--- Given task A ---
Reproduce the part of the forum thread on Java synchronization between "public synchronized boolean" and "the object a!", inclusive, word for word.
--- Given task B ---
Can you answer these from the forum thread on Java synchronization?
(i) What initial values do the fields a and b receive in ClassA?
(ii) What message does the run method of class B print after its while loop ends?
(iii) According to Answer 1, whose lock does a synchronized static method use?

--- Source ---

* * *

Java 同步和线程

Question

import java.util.Random;

public class ClassA{
  int a = 0, b = 10;
  Random rand = new Random();

  public synchronized void add(){
      if (a < 10){ 
         a++;
         b--;
      };
  }

  public synchronized void subtract(){
      if (b < 10){ 
         b++;
         a--;
      }
  }
  
  public synchronized boolean check(){
     return a + b == 10;
  }
  
  
  public static void main(String args[]){
      
      ClassA a = new ClassA();
      
      B ba = new B(a);
      B bb = new B(a);
      
       //notice these two threads are not associated with the object a!
      Thread t11 = new Thread(bb);
      Thread t22 = new Thread(ba);
      t11.start(); 
      t22.start();
  }
}


class B implements Runnable{
    ClassA a;
    
    B(ClassA a){
        this.a = a;
    }
   
    @Override
    public void run(){
        while (a.check()){
          if (a.rand.nextInt(2) == 1)
              a.subtract();
          else
              a.add();
      } System.out.print("Out of sync");
    }
}

I'm trying to understand java multi-threading better. So, I know that the saying goes only one thread can access an object instance and thus call that instance's method (in this case for example, the subtract method in class classA .

But what happens when, you still have the same instance of classA , a but two threads associated with a different class classB altogether trying to call a 's methods? I expected that the message out of sync would never have been printed, but it did. Afterall, there's still only one object instance a , does that imply synchronization doesn't apply in this example?

Answer 1

In your case, out of sync would never be printed, because for your situation, the multithreading is implemented correctly: The critical methods that perform a sequence of operations and are thus not atomic are made behave like atomic methods by the using the synchronized keyword on the method.

Assume a code block is declared synchronized (x) . The first thread that enters this code block obtains the lock of object x and happily executes that code block.

Any non-first thread that tries to enter the block on the same object x is "suspended" by putting the thread in the lock pool of x . As soon as the thread that currently has the lock leaves the synchronized (x) block, a random thread from the lock pool becomes the next thread to execute that block.

When using synchronized on an instance method, it is effectively the same as wrapping the entire content of the method with synchronized (this) . (For static methods, it would be the class object of the enclosing class.)

* * *

--- Records about locating elements on screens ---

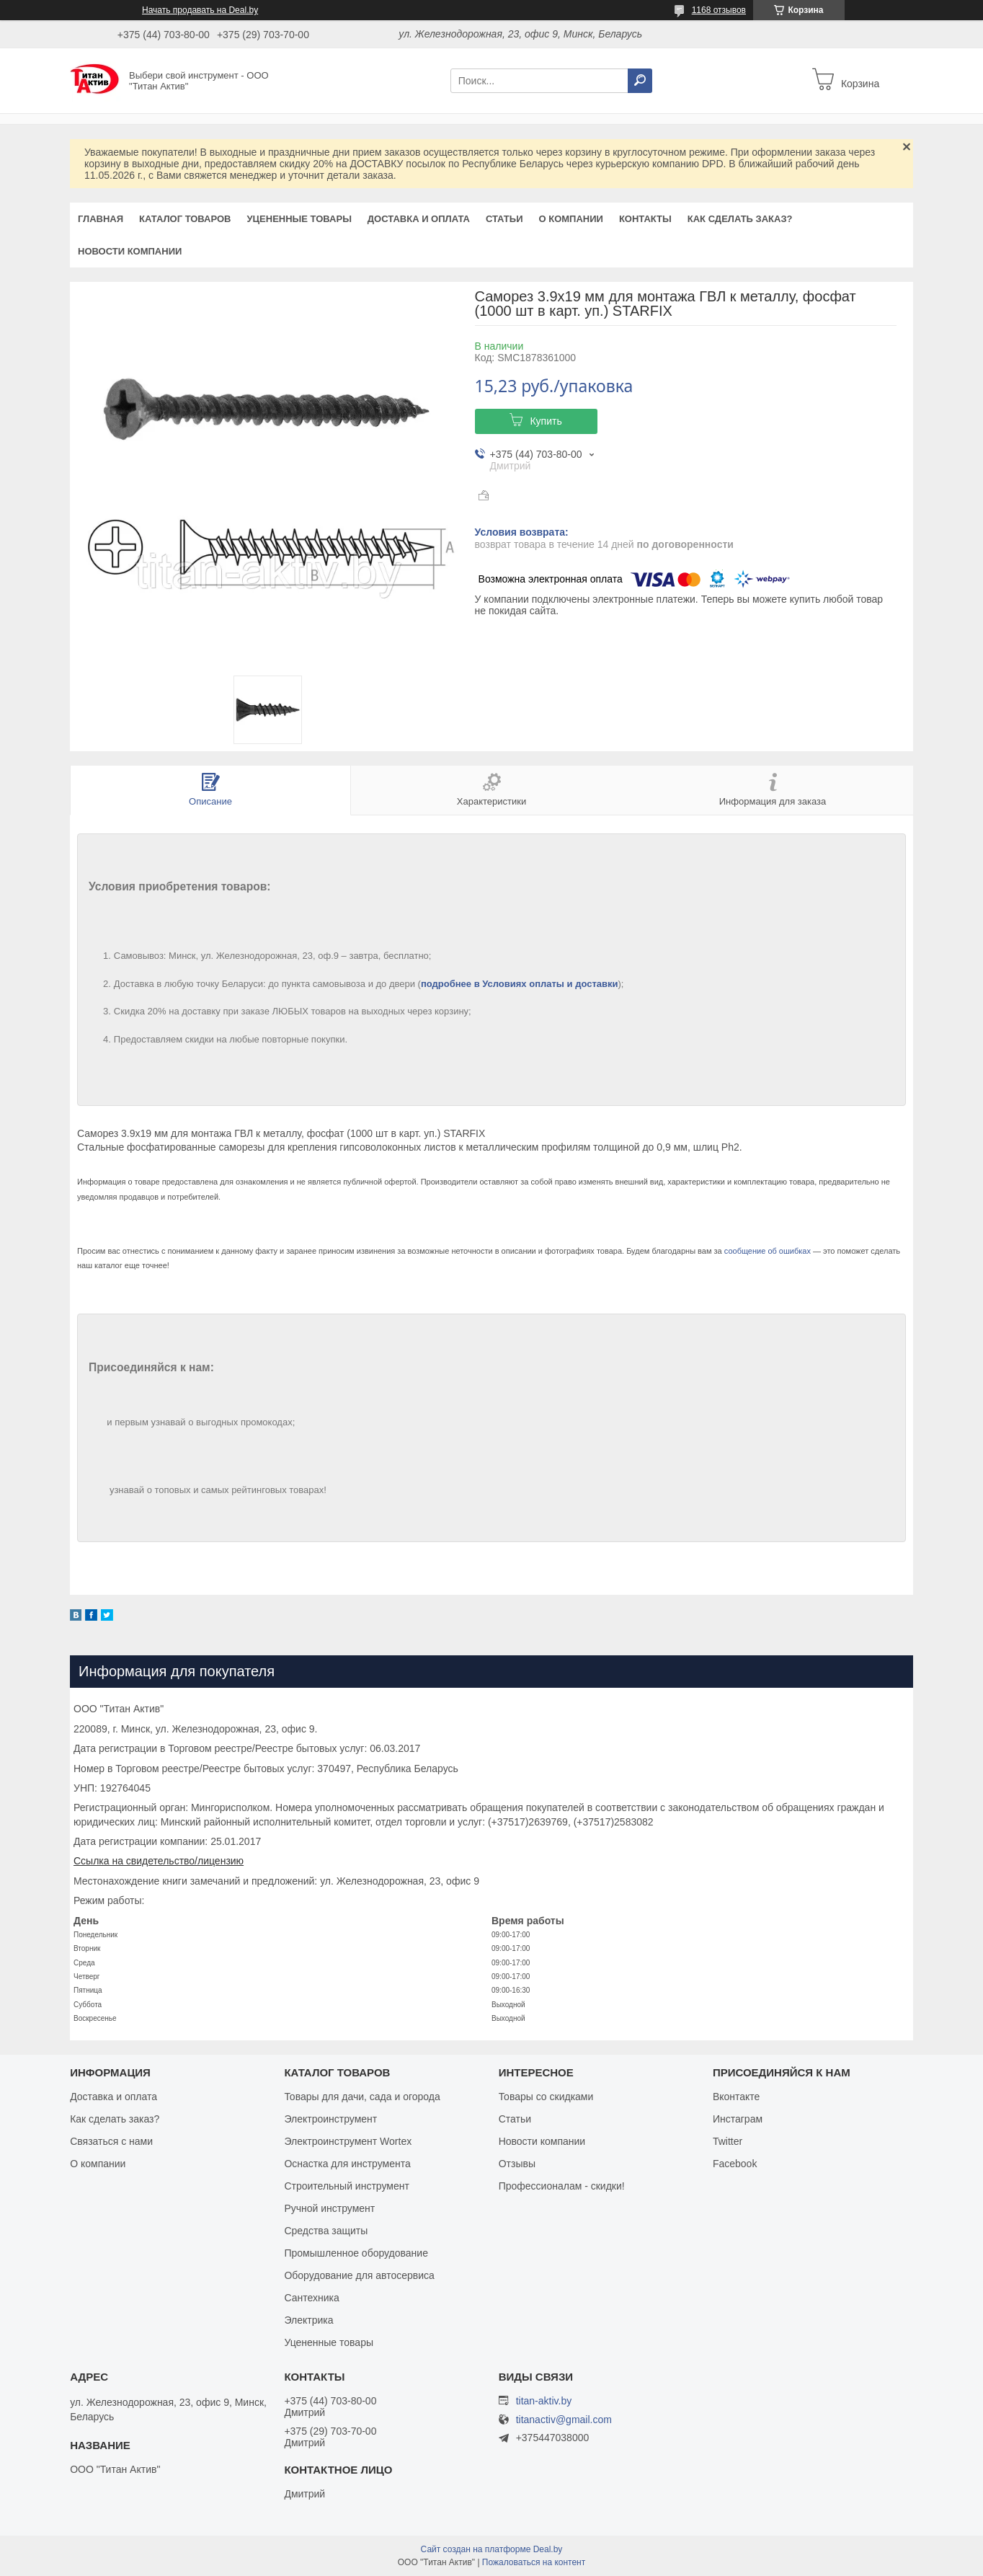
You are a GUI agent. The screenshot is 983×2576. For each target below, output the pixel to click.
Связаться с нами (111, 2141)
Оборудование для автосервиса (359, 2275)
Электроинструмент (330, 2119)
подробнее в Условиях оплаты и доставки (519, 983)
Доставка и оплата (419, 218)
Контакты (645, 218)
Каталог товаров (185, 218)
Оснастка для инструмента (347, 2163)
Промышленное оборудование (356, 2253)
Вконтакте (736, 2096)
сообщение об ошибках (767, 1251)
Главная (100, 218)
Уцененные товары (299, 218)
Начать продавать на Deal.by (200, 10)
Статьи (504, 218)
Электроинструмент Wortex (348, 2141)
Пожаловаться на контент (533, 2562)
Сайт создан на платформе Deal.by (492, 2549)
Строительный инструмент (346, 2186)
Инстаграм (737, 2119)
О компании (570, 218)
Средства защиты (326, 2230)
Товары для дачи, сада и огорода (362, 2096)
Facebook (735, 2163)
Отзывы (517, 2163)
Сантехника (311, 2297)
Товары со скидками (546, 2096)
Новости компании (130, 251)
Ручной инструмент (329, 2208)
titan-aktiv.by (544, 2401)
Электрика (308, 2320)
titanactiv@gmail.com (564, 2420)
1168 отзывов (719, 10)
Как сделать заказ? (740, 218)
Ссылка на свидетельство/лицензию (159, 1861)
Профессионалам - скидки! (562, 2186)
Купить (545, 421)
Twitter (727, 2141)
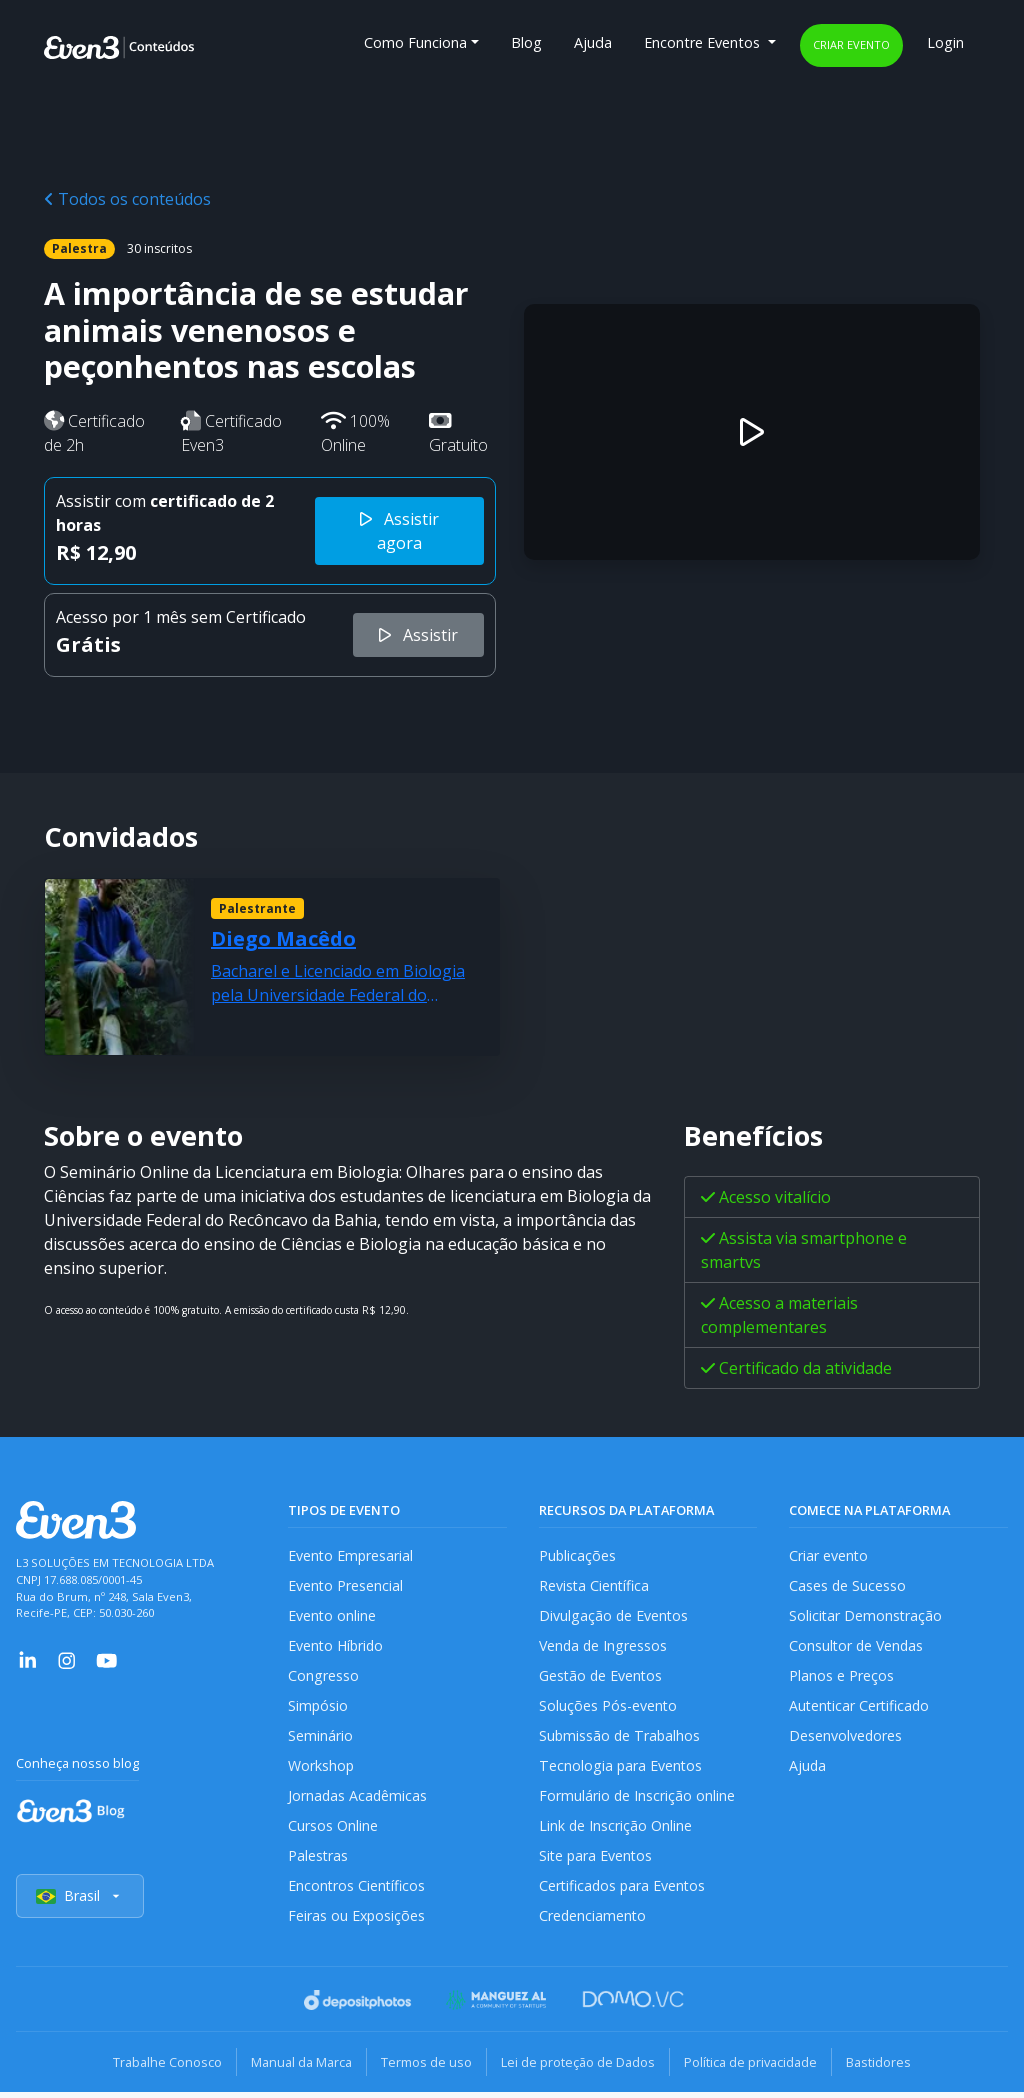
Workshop (321, 1769)
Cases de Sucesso (848, 1586)
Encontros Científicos (357, 1891)
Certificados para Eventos (624, 1891)
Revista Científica (595, 1586)
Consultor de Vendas (858, 1647)
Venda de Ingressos (604, 1647)
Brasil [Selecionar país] (80, 1903)
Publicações (578, 1555)
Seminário (320, 1738)
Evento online (332, 1616)
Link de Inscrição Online (616, 1830)
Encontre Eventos (704, 42)
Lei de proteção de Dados (580, 2068)
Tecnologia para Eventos (621, 1769)
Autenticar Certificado (861, 1708)
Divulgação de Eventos (614, 1616)
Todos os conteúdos (127, 199)
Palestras (318, 1861)
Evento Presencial (346, 1586)
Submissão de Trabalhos (621, 1738)
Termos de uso (424, 2068)
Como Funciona (415, 42)
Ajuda (593, 42)
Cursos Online (333, 1830)
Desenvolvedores (846, 1738)
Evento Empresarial (351, 1555)
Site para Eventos (597, 1861)
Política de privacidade (756, 2068)
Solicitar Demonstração (866, 1616)
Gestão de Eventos (602, 1677)
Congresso (323, 1677)
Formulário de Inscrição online (637, 1800)
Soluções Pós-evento (608, 1708)
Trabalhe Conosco (157, 2068)
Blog (526, 42)
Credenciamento (593, 1922)
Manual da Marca (295, 2068)
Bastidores (888, 2068)
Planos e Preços (841, 1677)
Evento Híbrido (337, 1647)
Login (945, 42)
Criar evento (851, 44)
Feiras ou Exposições (357, 1922)
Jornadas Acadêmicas (358, 1800)
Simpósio (318, 1708)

* * *

--- Exercise output A ---
public synchronized boolean check(){
     return a + b == 10;
  }
  
  
  public static void main(String args[]){
      
      ClassA a = new ClassA();
      
      B ba = new B(a);
      B bb = new B(a);
      
       //notice these two threads are not associated with the object a!

--- Exercise output B ---
(i) a is 0 and b is 10.
(ii) "Out of sync"
(iii) The class object of the enclosing class.